Is phloem sap nitrate a signaling molecule?
There is now considerable evidence that nitrate can play a signaling role to control plant development (Kant, 2018) and nitrate redistributed by the phloem seems to participate in this control (summarized in Fig. 2). Historically, an important step forward was the demonstration that nitrate shoot content acts as a signal to regulate the shoot:root ratio. In fact, manipulating nitrate reductase activity showed a correlation between leaf nitrate concentration and shoot:root ratio, across different levels of nitrate supply (Scheible, Lauerer, Schulze, Caboche, & Stitt, 1997). Furthermore, in split‐root experiments, root growth is inhibited by the accumulation of nitrate in the shoot, regardless of the fact that one part of the root system was supplied with high nitrate and the other part with low nitrate (Scheible et al., 1997). More recently, split-root experiments have shown that there is a cytokinin-mediated signaling from the root part under low N conditions, so as to promote lateral root development in the root part under N-rich conditions (Ruffel et al., 2011).
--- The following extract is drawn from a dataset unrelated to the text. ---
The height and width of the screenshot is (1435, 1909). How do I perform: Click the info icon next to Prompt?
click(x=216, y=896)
The signaling cascade associated with nitrate has been dissected recently and shown to involve Ca2+-sensor protein kinases and NIN-like proteins (NLP) transcription factors to control gene expression, including genes encoding enzymes and transporters involved in nitrogen assimilation (Chu et al., 2020; Liu et al., 2017). In addition, at the plant scale, nitrate signaling involves small peptides transited via phloem sap. The signaling peptide C-TERMINALLY ENCODED PEPTIDE 1 (CEP1) is produced by roots under N deficiency, and transported to the shoot via the xylem, leading to the induction of the signaling peptides CEP DOWNSTREAM 1 (CEPD1) and CEPD2; these peptides are then transported to roots via the phloem and upregulates the high affinity nitrate transporter NRT2.1 (Gu et al., 2018; Ohkubo, Tanaka, Tabata, Ogawa-Ohnishi, & Matsubayashi, 2017).
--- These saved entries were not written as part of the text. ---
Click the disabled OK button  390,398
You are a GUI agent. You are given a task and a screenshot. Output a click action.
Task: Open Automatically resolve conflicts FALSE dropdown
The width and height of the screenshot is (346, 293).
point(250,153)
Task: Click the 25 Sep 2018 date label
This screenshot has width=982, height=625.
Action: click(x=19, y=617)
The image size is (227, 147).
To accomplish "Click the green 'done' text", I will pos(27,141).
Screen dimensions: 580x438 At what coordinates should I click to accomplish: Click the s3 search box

In such a molecular context, could phloem nitrate itself have a signaling role? It might be so, in particular in root tips where longitudinal root growth (increase in root length) occurs. It is worth noting that in root tips, protophloem develops first, that is, before protoxylem (Bauby, Divol, Truernit, Grandjean, & Palauqui, 2007; Mähönen et al., 2000). Also, in root tips, nitrate absorption is very small, compared to other root sections (Lazof, Rufty, & Redinbaugh, 1992). Therefore, root tip metabolism depends on the import of organic N, not nitrate. We can thus speculate that the influx of nitrate via protophloem could contribute to determine root tip nitrate concentration which has in turn a regulatory role. In effect, in Legumes, nitrate inhibits primary root growth at the root tip via NPF6.8-mediated abscisic acid signaling and reactive oxygen species (Limami & Morère-Le Paven, 2019; Pellizzaro et al., 2014; Zang et al., 2020). InArabidopsis , nitrate stimulates meristematic activity (primary root growth) at the root tip via cytokinin signaling (Naulin et al., 2020).
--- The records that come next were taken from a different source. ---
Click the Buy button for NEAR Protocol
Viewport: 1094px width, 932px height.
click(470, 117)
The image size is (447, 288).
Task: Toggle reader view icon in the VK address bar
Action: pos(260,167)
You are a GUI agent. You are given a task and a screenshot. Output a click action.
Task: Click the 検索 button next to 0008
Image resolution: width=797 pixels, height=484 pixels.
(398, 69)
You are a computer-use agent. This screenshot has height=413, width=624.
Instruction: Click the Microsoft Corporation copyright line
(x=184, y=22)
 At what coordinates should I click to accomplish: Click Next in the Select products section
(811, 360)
If nitrate transported by phloem sap plays effectively a signaling role, it raises two questions: (i ) First, nitrate concentration in phloem must be controlled to avoid both fluctuations and high concentrations. That is, signal-carrying molecules have to be at low concentration under steady-state conditions and their transient increase can play the role of a signal. Unfortunately, relatively little is known on possible fluctuations of nitrate concentration in phloem sap and whether its appearance in sap is linked to specific circumstances (although there is some correlation with xylem nitrate and other nutrients, see below, Perspectives for N cycling in plants ). (ii ) Second, unclear would be the reason to have both CEP- and nitrate-based regulation of root growth. That said, while CEP-based regulation seems to be associated with low N signaling, nitrate itself could represent a more generic N status signal (not only low N conditions). It is now well established that nitrate interacts with many hormones such as cytokinins (Sakakibara, Takei, & Hirose, 2006), and this aspect has been reviewed elsewhere recently (Vega, O’Brien, & Gutiérrez, 2019). Taken as a whole, nitrate concentration itself could participate in defining the signaling milieu and thus the flow of nitrate from shoots to roots via the phloem could be important to control root growth.